■ **O que fazer**
Reproduza a parte do texto extraído que começa nas palavras contendo "Ressalvou-se que o" e termina em "um novo processo.", substituindo "relatório final" por "parecer conclusivo".

═════ Texto extraído ═════

A rigor, tais requisitos são uma decorrência direta das garantias do contraditório e da ampla defesa (CF, art. 5º, LV e LIV). Não se pode admitir a instauração e condução de um processo sancionatório desprovido de clareza quanto aos fatos e provas investigados, as imputações cogitadas e as consequências cabíveis diante de uma eventual responsabilização. Caso contrário, estar-se-á diante de uma investigação abstrata – o que tende a resultar na nulidade do processo em razão da impossibilidade de pleno exercício do direito de defesa pelo particular.
A expressa positivação dos requisitos mínimos do termo de indiciação passa a servir de parâmetro para a atuação das autoridades competentes, exigindo que o ato inaugural do PAR e a intimação dirigida à pessoa jurídica contenham a descrição precisa, específica e objetiva das condutas apuradas e das regras legais aplicáveis. Com isso, são fixadas as premissas do poder sancionatório a ser exercido, as quais não poderão ser súbita e arbitrariamente modificadas em momento posterior, no curso do processo de responsabilização.
Tanto é assim que o Decreto 11.129/2022 previu também a possibilidade de realização de “nova indiciação ou indiciação complementar”, caso as provas juntadas nos autos justifiquem a eventual complementação do termo originalmente lavrado (art. 8º, § 1º, inc. II), o que ensejará a reabertura do prazo para apresentação de defesa e especificação de provas.
2.4 Estipulação das providências cabíveis diante da conclusão dos trabalhos
Concluídos os trabalhos de apuração e análise realizados no bojo do PAR, caberá à comissão elaborar relatório a respeito dos fatos apurados e da eventual responsabilidade administrativa da pessoa jurídica investigada, sugerindo, de forma motivada, os encaminhamentos cabíveis.
Em seu art. 9º, o Decreto 8.420/2015 já previa, dentre as sugestões de encaminhamento, (i) a indicação das sanções a serem aplicadas, a dosimetria da multa ou o arquivamento do processo (§ 3º), (ii) o encaminhamento do relatório final à autoridade competente para julgamento (§ 4º) e (iii) o encaminhamento da questão ao MP e à AGU, caso verificada a ocorrência de eventuais ilícitos a serem apurados em outras instâncias (§5º).
Tais disposições foram mantidas e mais bem detalhadas pelo art. 11 do Decreto 11.129/2022.
Ressalvou-se que o relatório final deverá ser encaminhado à autoridade competente para instrução do processo administrativo de reparação de danos, “quando houver indícios de que o ato lesivo tenha resultado dano ao erário” (inc. II). Significa que, uma vez descartada a exigência de eventual dano, não há que se cogitar da instauração de um novo processo.
O encaminhamento do relatório final à AGU será cabível apenas nas hipóteses em que a comissão apresentar sugestão pelo ajuizamento da ação prevista no art. 19 da Lei 12.846/2013, devendo contar com a recomendação pela aplicação das correspondentes sanções, como retribuição complementar àquelas estipuladas no PAR ou voltadas à prevenção de novos ilícitos (inc. III).

═════ Material apresentado ═════

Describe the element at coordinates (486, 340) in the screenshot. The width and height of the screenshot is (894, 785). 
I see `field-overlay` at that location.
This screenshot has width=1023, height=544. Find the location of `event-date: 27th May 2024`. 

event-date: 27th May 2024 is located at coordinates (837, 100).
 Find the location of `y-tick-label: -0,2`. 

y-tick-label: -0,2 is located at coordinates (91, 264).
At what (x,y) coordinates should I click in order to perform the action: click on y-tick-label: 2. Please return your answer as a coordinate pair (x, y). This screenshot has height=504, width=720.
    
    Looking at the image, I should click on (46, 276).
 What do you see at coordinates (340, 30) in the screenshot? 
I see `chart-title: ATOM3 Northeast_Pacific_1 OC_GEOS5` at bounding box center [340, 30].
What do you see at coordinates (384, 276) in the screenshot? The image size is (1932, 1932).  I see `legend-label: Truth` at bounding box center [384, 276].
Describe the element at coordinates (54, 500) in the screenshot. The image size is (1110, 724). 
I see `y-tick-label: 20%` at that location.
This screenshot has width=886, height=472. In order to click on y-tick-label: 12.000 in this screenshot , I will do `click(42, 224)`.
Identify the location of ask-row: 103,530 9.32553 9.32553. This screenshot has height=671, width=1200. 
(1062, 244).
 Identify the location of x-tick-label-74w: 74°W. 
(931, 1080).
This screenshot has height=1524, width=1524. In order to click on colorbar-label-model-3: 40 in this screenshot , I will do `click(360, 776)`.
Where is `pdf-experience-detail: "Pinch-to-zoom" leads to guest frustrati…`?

═════

■ **Resolução da tarefa**
Ressalvou-se que o parecer conclusivo deverá ser encaminhado à autoridade competente para instrução do processo administrativo de reparação de danos, “quando houver indícios de que o ato lesivo tenha resultado dano ao erário” (inc. II). Significa que, uma vez descartada a exigência de eventual dano, não há que se cogitar da instauração de um novo processo.